Our finding of no difference between the variability of MSA errors of people with CRPS and controls contrasts with reports of bilateral proprioceptive deficits in CRPS on arm position matching tasks [25, 26]. These discrepancies could be due to the reference frames required. MSA is presumed to rely on an egocentric reference frame [24], whereas matching arm position to an external target depends on a combination of egocentric and allocentric reference frames [43]. Recent studies have showed that people with CRPS differ from pain-free controls in how they integrate bodily and visual information [44], and in how they update bodily and spatial representations when interacting with external objects [i.e. tools; 45]. It is possible that this altered integration and/or updating is related to the deficits that are observed on arm matching tasks for people with CRPS. Alternatively, given that our Bayesian analysis was inconclusive about whether the null could be supported, it could be that more subtle differences in MSA variability could be detected in studies involving more participants.

Individual MSA errors did not correlate with clinical variables, or with most questionnaire measures, suggesting that egocentric spatial representations were not related to CRPS symptoms, similar to a recent study of VSA in CRPS [16]. If “neglect-like symptoms” [34, 35] were related to spatial perception biases in CRPS, as in hemispatial neglect, they would correlate with MSA error—we found no such evidence. By contrast, our findings showed that “neglect-like symptoms” were positively correlated with CRPS severity, pain, body representation distortion, upper limb disability, and fear of movement, which is consistent with previous findings [28], and might indicate that neuropsychological changes in CRPS are related to motor-neglect (i.e. underutilisation of a limb/body side that cannot be fully attributed to sensory and/or motor deficits) rather than biased spatial representations [6, 34, 46]. If this were the case, then these findings could inform neuropsychological treatments for CRPS by suggesting that movement/motor-neglect be more effective targets than spatial representations. Therefore, “neglect-like symptoms” are of clinical relevance to CRPS [16], although they appear unrelated to spatial perception biases.
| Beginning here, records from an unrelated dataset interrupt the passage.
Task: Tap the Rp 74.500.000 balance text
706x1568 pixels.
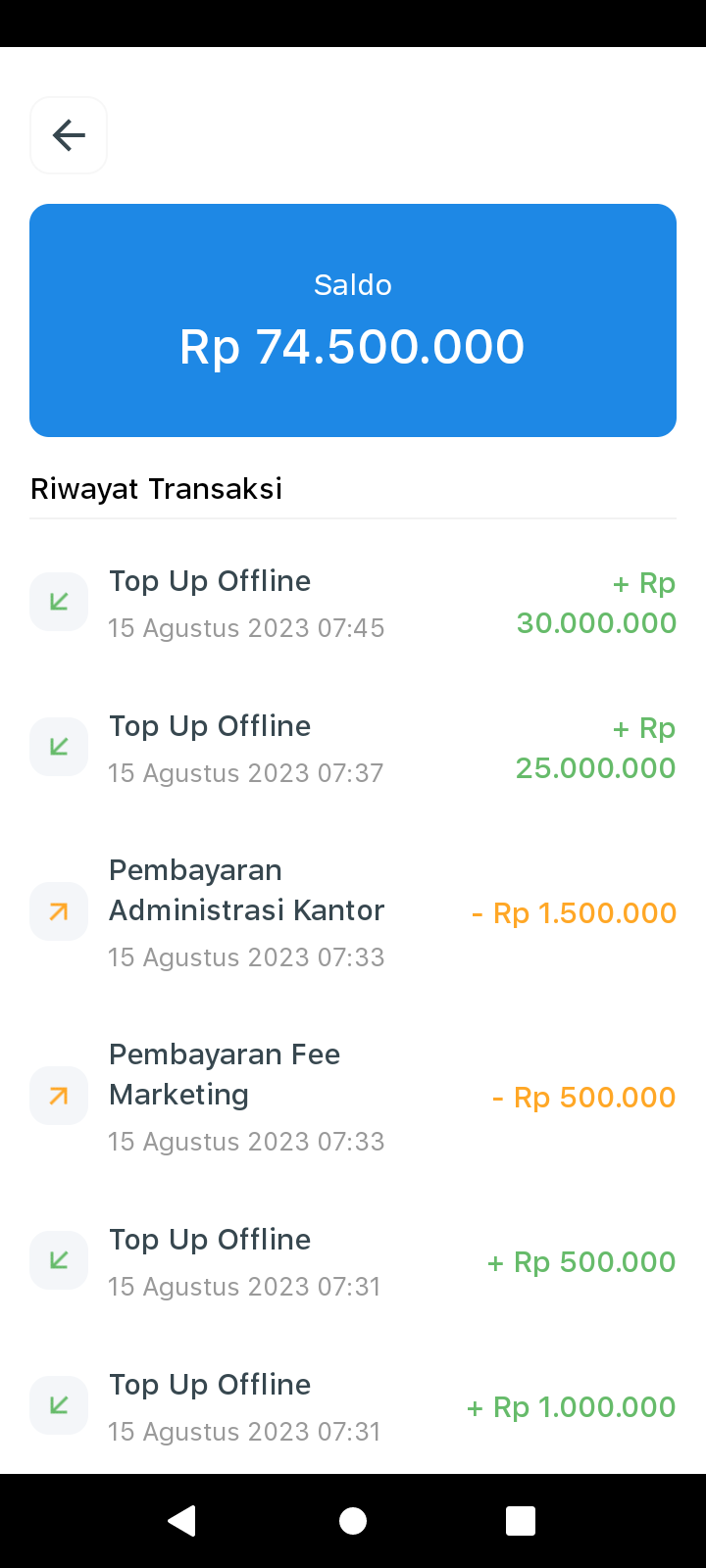Action: [352, 347]
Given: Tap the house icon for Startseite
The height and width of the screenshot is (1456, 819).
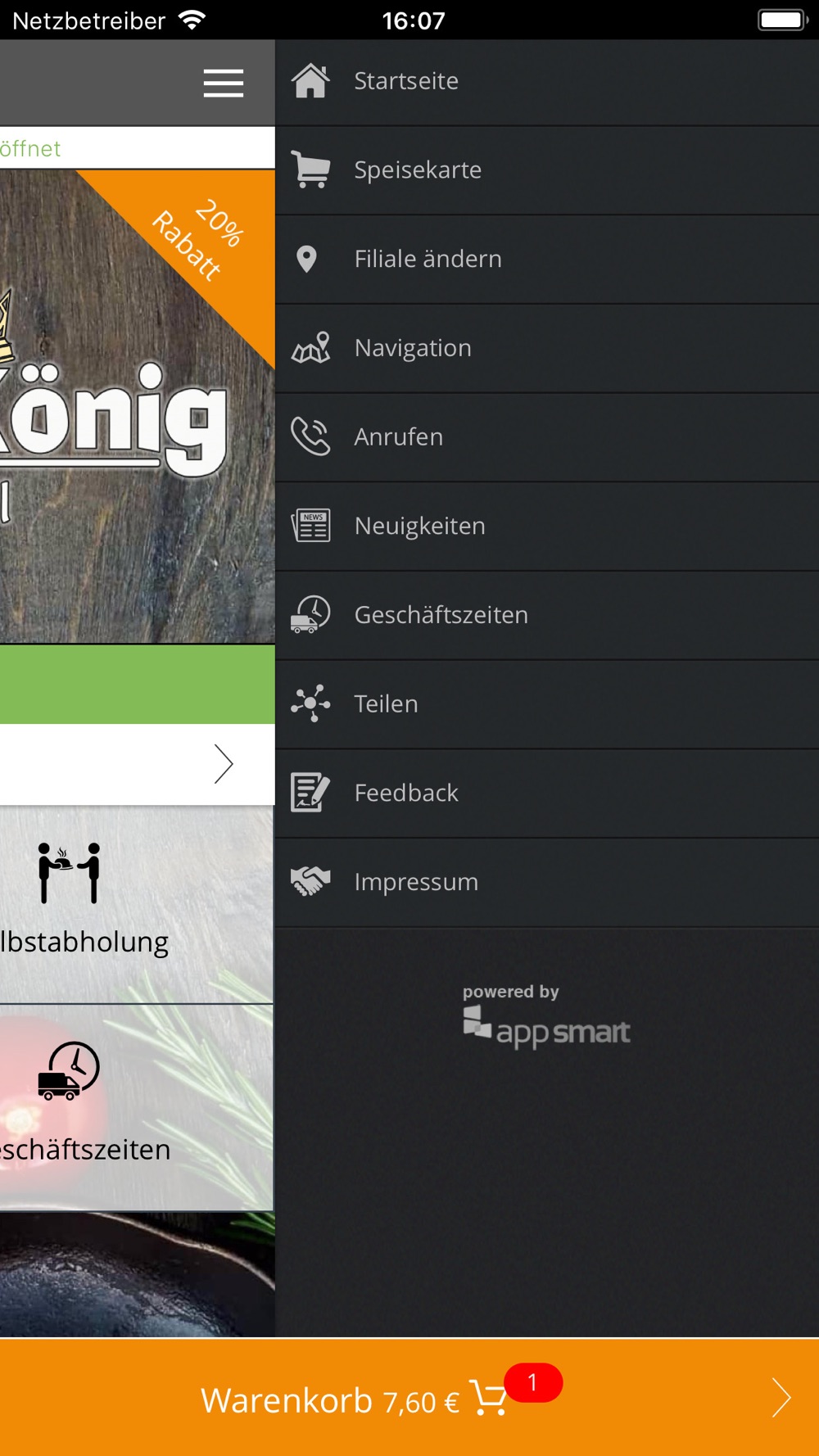Looking at the screenshot, I should coord(310,81).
Our study is not without limitations. The sample size meant that our study was only powered to reliably detect large effects, despite having more participants than most previous studies [10, 11, 17] of MSA in CRPS. Although not an aim of the study, this limitation meant that we were not able to explore the direct contribution of factors such as CRPS classification (i.e. not otherwise specified, clinical criteria, research criteria), the presence/absence of painful comorbid conditions, or handedness. The limited power also means that our exploratory correlational analyses should be interpreted with a degree of caution.

Conclusions

In contrast to potential biases in VSA pointing [1015], our study corroborates past research showing no directional bias in MSA pointing in CRPS [17, 27, 28]. This finding complements recent findings that show no visuospatial attention bias in people with CRPS [8, 9, 47] by showing that egocentric spatial representations are also unaffected. The inconsistent findings of spatial biases in CRPS could relate to the different reference frames, regions of space, and/or qualities of the space being tested [3]. We did not find any evidence of impaired proprioception for people with CRPS, which, although consistent with previous MSA findings [28], contrasts findings from position matching task [25, 26]. Therefore, reconciling these discrepant findings is needed to further our understanding of neurocognitive changes in CRPS.